Exercise directions:
Copy each of the following items word for word, line by line.

═══ Input for this task ═══

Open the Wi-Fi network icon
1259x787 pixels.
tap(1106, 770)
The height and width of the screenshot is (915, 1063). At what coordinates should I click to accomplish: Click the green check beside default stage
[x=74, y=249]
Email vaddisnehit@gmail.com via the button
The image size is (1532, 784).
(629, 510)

═══

Solution to this exercise:
Open the Wi-Fi network icon
1259x787 pixels.
tap(1106, 770)
The height and width of the screenshot is (915, 1063). At what coordinates should I click to accomplish: Click the green check beside default stage
[x=74, y=249]
Email vaddisnehit@gmail.com via the button
The image size is (1532, 784).
(629, 510)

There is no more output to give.